Closed qshian closed 3 years ago
@qshian We benchmarked 0.10.0 with tf-java, we didn't see any difference. We made significant changes in 0.11.0-SNAPSHOT due to tf-java memory leak issue, and we still work on it.
Would you please share you benchmark script so we can try to reproduce your test?
@qshian 可以加我微信帮你看看benchmark的部分:lankingsonic
We identified a recent change that causing the performance issue, already raised the PR to revert that change:
https://github.com/deepjavalibrary/djl/pull/909
Will keep monitoring on the newer change to avoid similar issues.

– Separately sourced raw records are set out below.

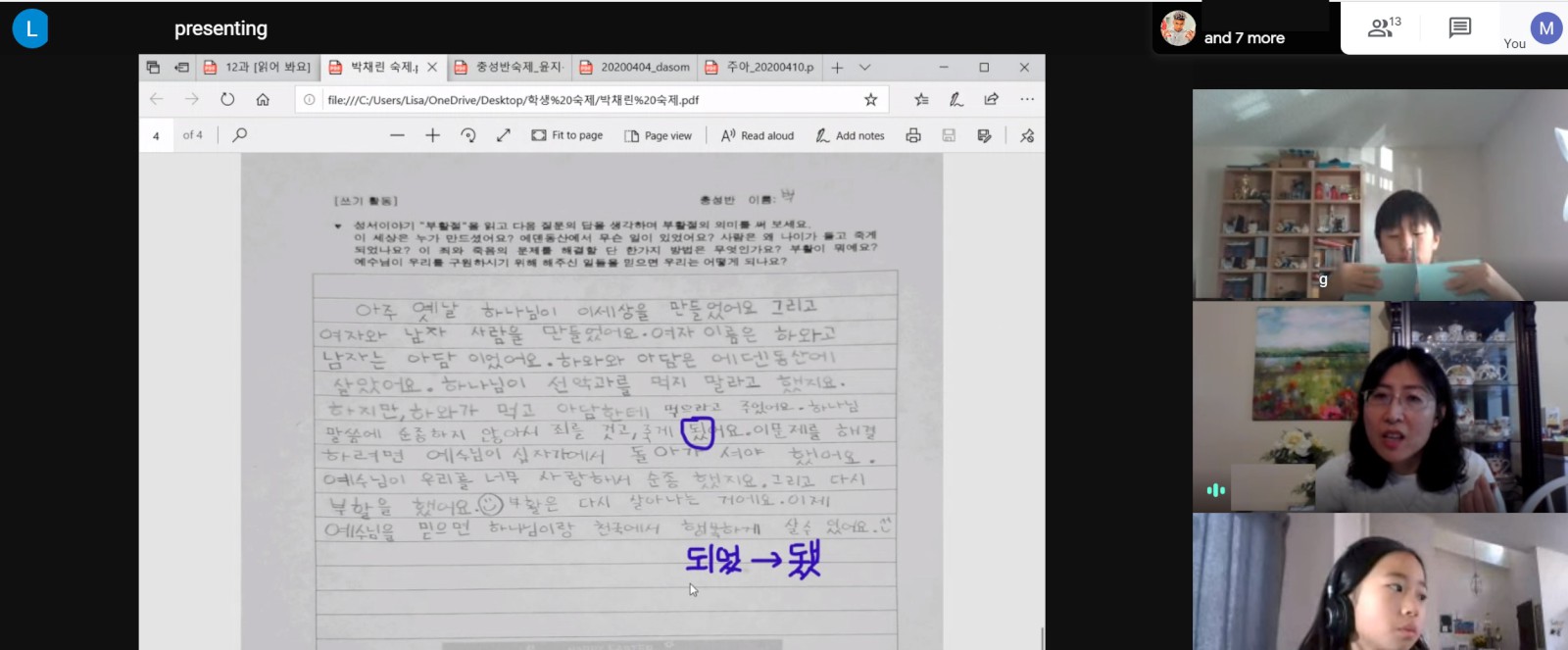Zoom in on PDF with plus icon
Viewport: 1568px width, 650px height.
[x=432, y=135]

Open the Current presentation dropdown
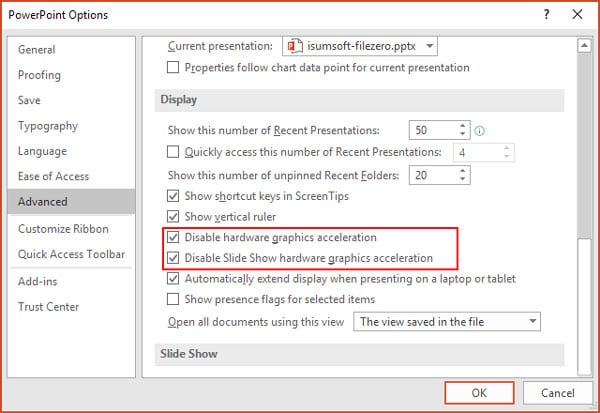pyautogui.click(x=429, y=46)
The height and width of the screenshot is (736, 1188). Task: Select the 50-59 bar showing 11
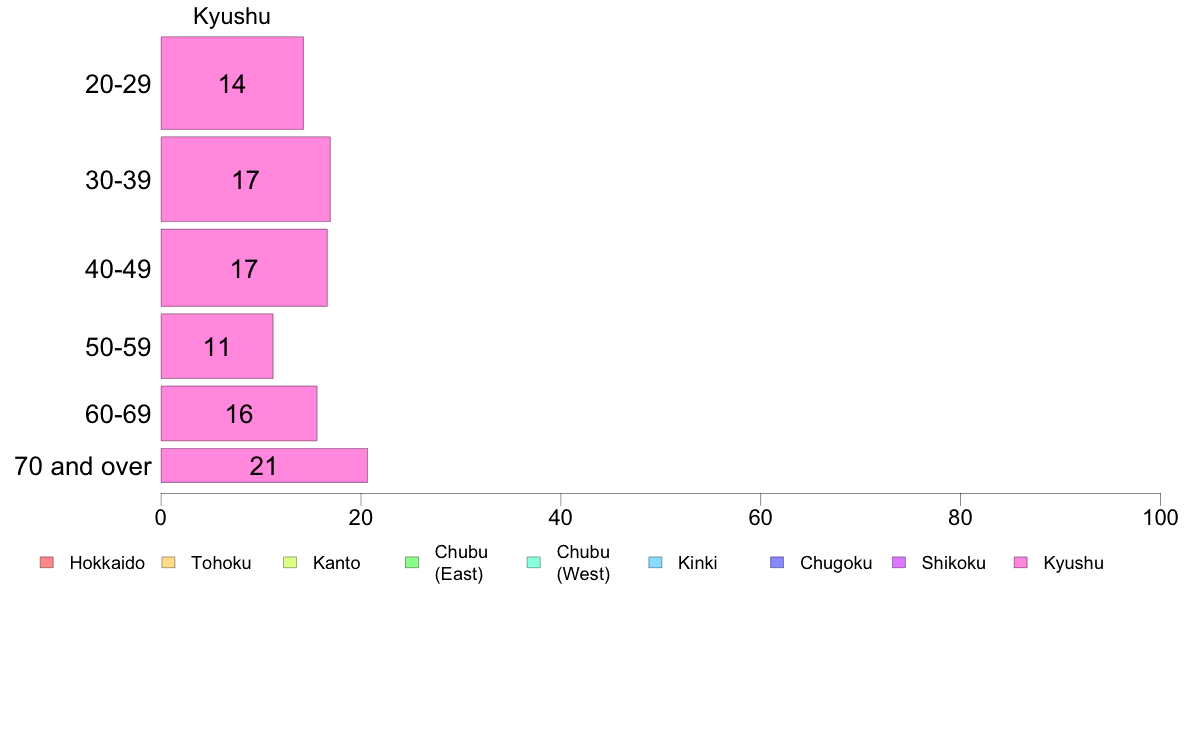(217, 346)
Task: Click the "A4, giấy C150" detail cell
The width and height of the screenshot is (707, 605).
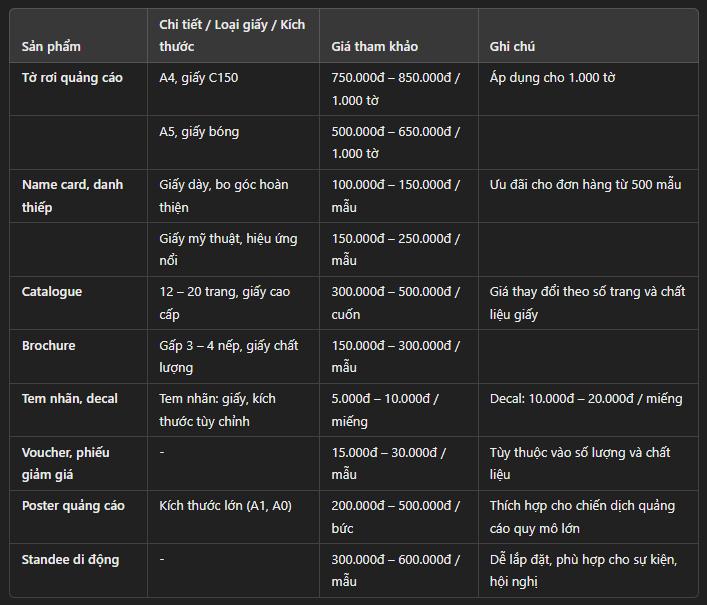Action: 199,77
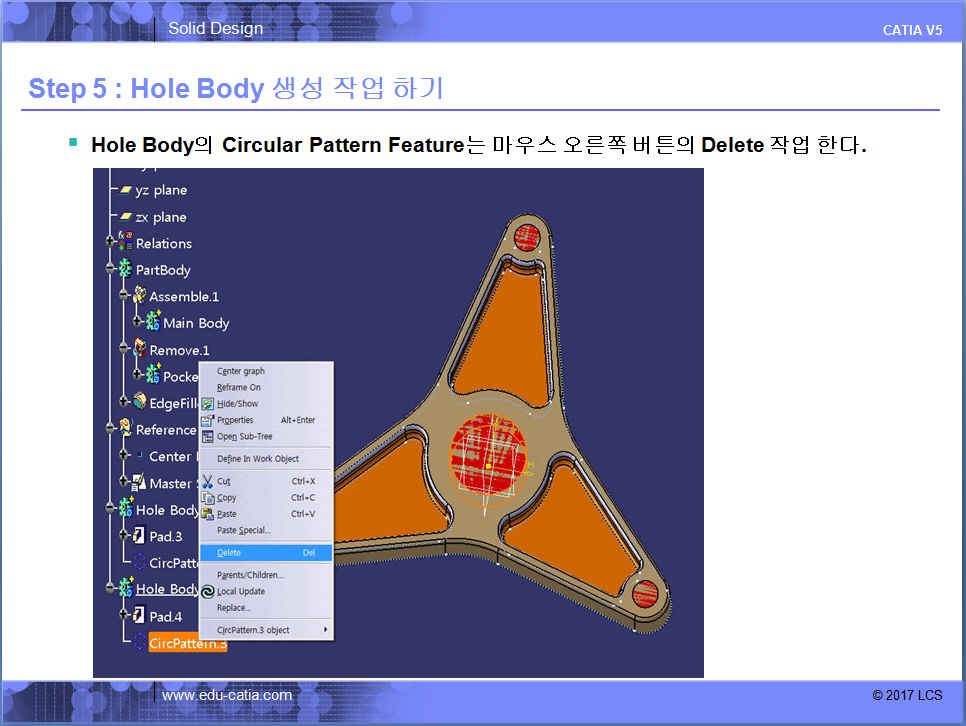Open the CircPattern.3 object submenu arrow
This screenshot has height=726, width=966.
pos(324,630)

@qshian I did benchmark test between tf-java and DJL, and I got completely opposite result as your test.
DJL
git clone https://github.com/deepjavalibrary/djl.git
cd djl
./gradlew benchmark -Dai.djl.default_engine=TensorFlow --args='-n mobilenet -c 10000 -t 16 -s 1,224,224,3'
TF-Java
git clone https://github.com/frankfliu/djl.git -b tf-benchmark
cd djl
./gradlew benchmark -Dai.djl.default_engine=TensorFlow --args='-n mobilenet -c 10000 -t 16 -s 1,224,224,3'
Throughput | Latency P50 (ms) | Latency P90 (ms) | Latency P99 (ms) | |
---|---|---|---|---|
DJL | 317.65 | 50.182 | 51.172 | 54.370 |
TF-java | 310.59 | 51.829 | 52.822 | 55.172 |
DJL and TF-java has almost identical performance. DJL underneath using TF-java 0.3.1, we don't expect there is significant performance difference. Overall, DJL has slightly higher throughput and better P90 and P99 latency.
Both DJL and TF-java can fully utilize the system resource (100% of all CPUs) in multithreading inference case, the following environment must be configure to get the highest throughput, see: http://docs.djl.ai/docs/development/inference_performance_optimization.html#thread-configuration_1
export OMP_NUM_THREADS=1
export TF_NUM_INTEROP_THREADS=1
export TF_NUM_INTRAOP_THREADS=1
See: https://github.com/deepjavalibrary/djl/blob/master/examples/build.gradle#L78-L79
TF-java rely on java GC to release native tensor memory, while DJL will release the memory immediately in the inference thread. This implementation different will have the following impact:
Feel free to reopen this issue you have further questions.
我们用DJL 0.11.0-SNAPSHOT和tensorflow-core-platform 0.3.1分别测试。 都是通过 jni的方式调用,发现 djl的性能比tensorflow-core-platform差的太多了。